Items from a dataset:
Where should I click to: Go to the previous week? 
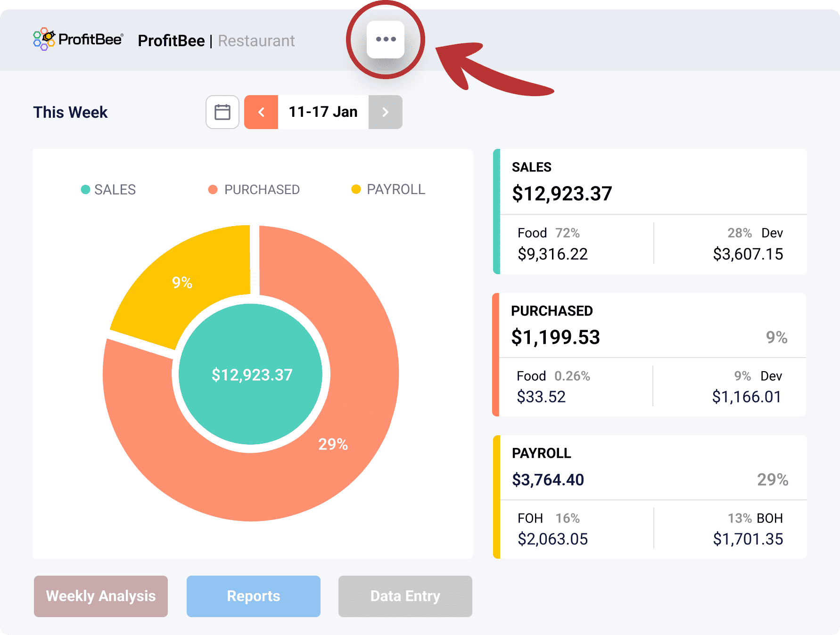[261, 112]
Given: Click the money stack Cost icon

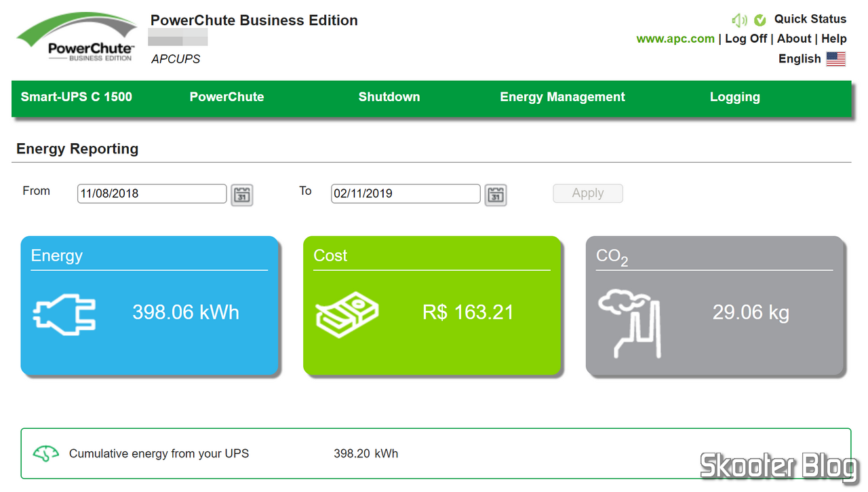Looking at the screenshot, I should click(347, 314).
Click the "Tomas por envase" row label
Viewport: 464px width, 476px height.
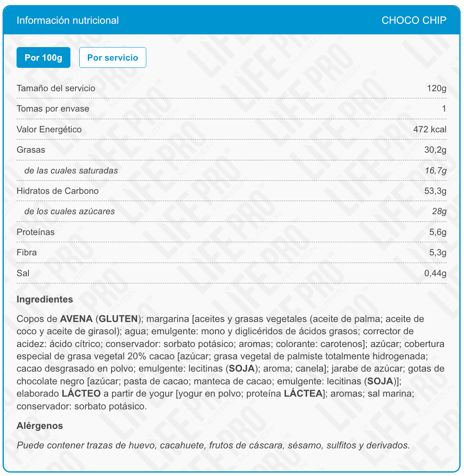pos(53,109)
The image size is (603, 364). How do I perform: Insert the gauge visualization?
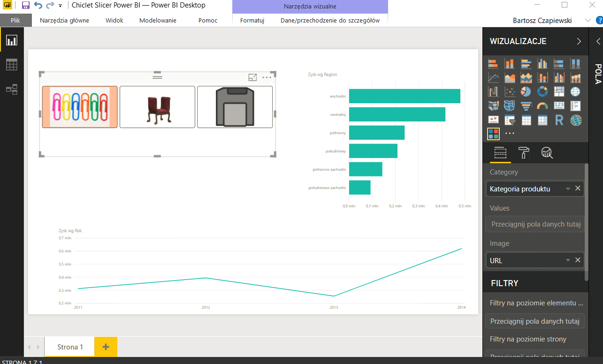click(x=542, y=106)
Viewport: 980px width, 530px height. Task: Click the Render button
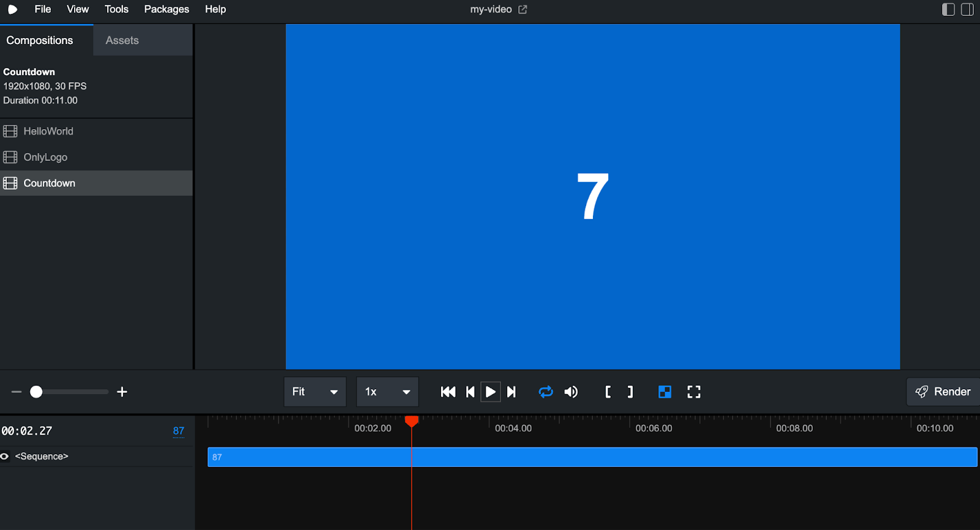(943, 392)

What to work on:
Repeat all the records exactly, images excluded.

Result of the task:
Where should I click to: Go to the previous week? 
[261, 112]
Given: Click the money stack Cost icon

Looking at the screenshot, I should click(347, 314).
Click the "Tomas por envase" row label
Viewport: 464px width, 476px height.
pos(53,109)
The image size is (603, 364). How do I perform: Insert the gauge visualization?
click(x=542, y=106)
Viewport: 980px width, 530px height. Task: Click the Render button
(943, 392)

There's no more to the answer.